A Comparison of Urine Dilution Ability between Adult Dominant Polycystic Kidney Disease, Other Chronic Kidney Diseases, and Healthy Control Subjects: A Case-Control Study
The final dilution of urine is regulated via aquaporin-2 water channels in the distal part of the nephron. It is unclear whether urine dilution ability in autosomal dominant polycystic kidney disease patients (ADPKD patients) differs from other patients with similar degree of impaired renal function (non-ADPKD patients). The purpose of this case control study was to measure urine dilution ability in ADPKD patients compared to non-ADPKD patients and healthy controls. Methods. Eighteen ADPKD, 16 non-ADPKD patients (both with chronic kidney disease, stage I-IV), and 18 healthy controls received an oral water load of 20 ml/kg body weight. Urine was collected in 7 consecutive periods.
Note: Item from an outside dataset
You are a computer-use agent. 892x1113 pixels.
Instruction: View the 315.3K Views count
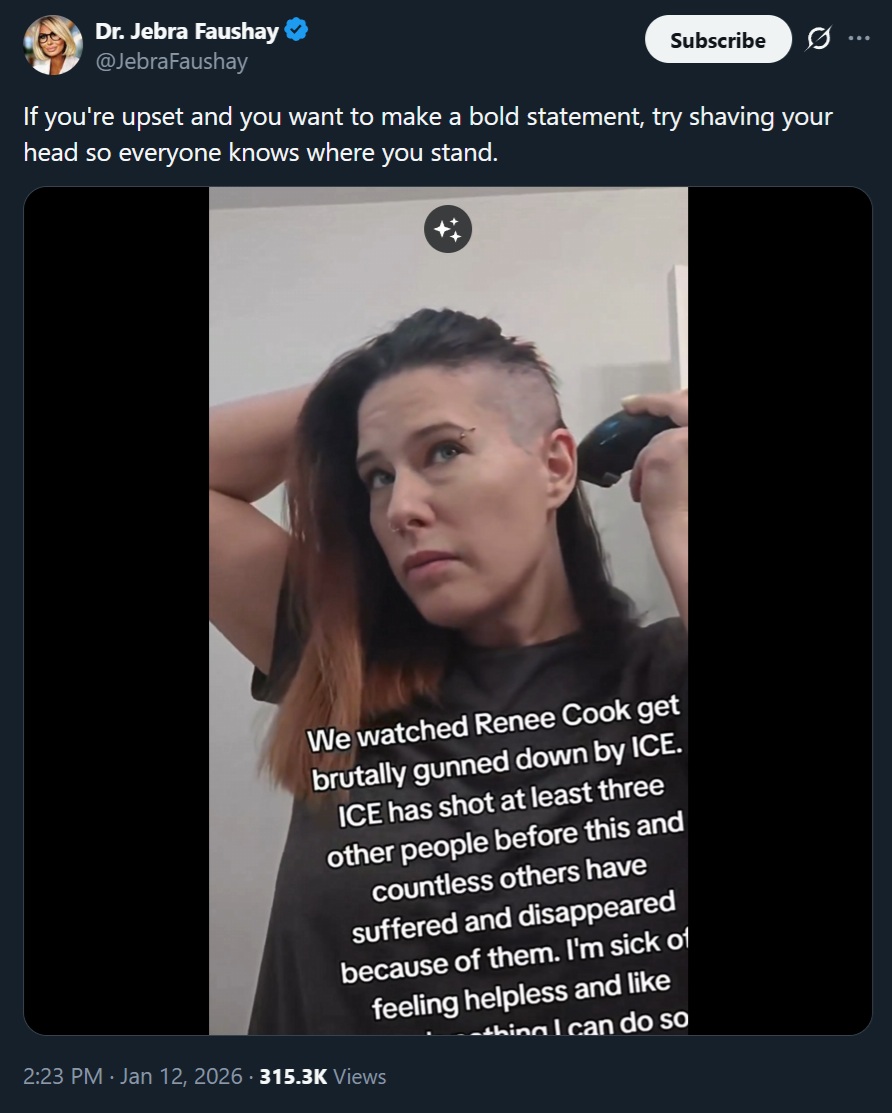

We measured free water clearance (CH2O), urine osmolality, urine output, fractional excretion of sodium, urine aquaporin2 (u-AQP2), and urine epithelial sodium channel (u-ENaC). Blood samples were drawn four times (at baseline, 2 h, 4 h, and 6 hours after the water load) for analyses of plasma osmolality, vasopressin, renin, angiotensin II, and aldosterone. Brachial and central blood pressure was measured regularly during the test. Results. The three groups were age and gender matched, and the patient groups had similar renal function. One hour after water load, the ADPKD patients had an increased CH2O compared to non-ADPKD patients (2.97 ± 2.42 ml/min in ADPKD patients vs. 1.31 ± 1.50 ml/min in non-ADPKD patients, ). The reduction in u-AQP2 and u-ENaC occurred earlier in ADPKD than in non-ADPKD patients. Plasma concentrations of vasopressin, renin, angiotensin II, and aldosterone and blood pressure measurements did not show any differences that could explain the deviation in urine dilution capacity between the patient groups. Conclusions. ADPKD patients had a higher CH2O than non-ADPKD patients after an oral water load, and u-AQP2 and u-ENaC were more rapidly reduced than in non-ADPKD patients. Thus, urine-diluting capacity may be better preserved in ADPKD patients than in non-ADPKD patients.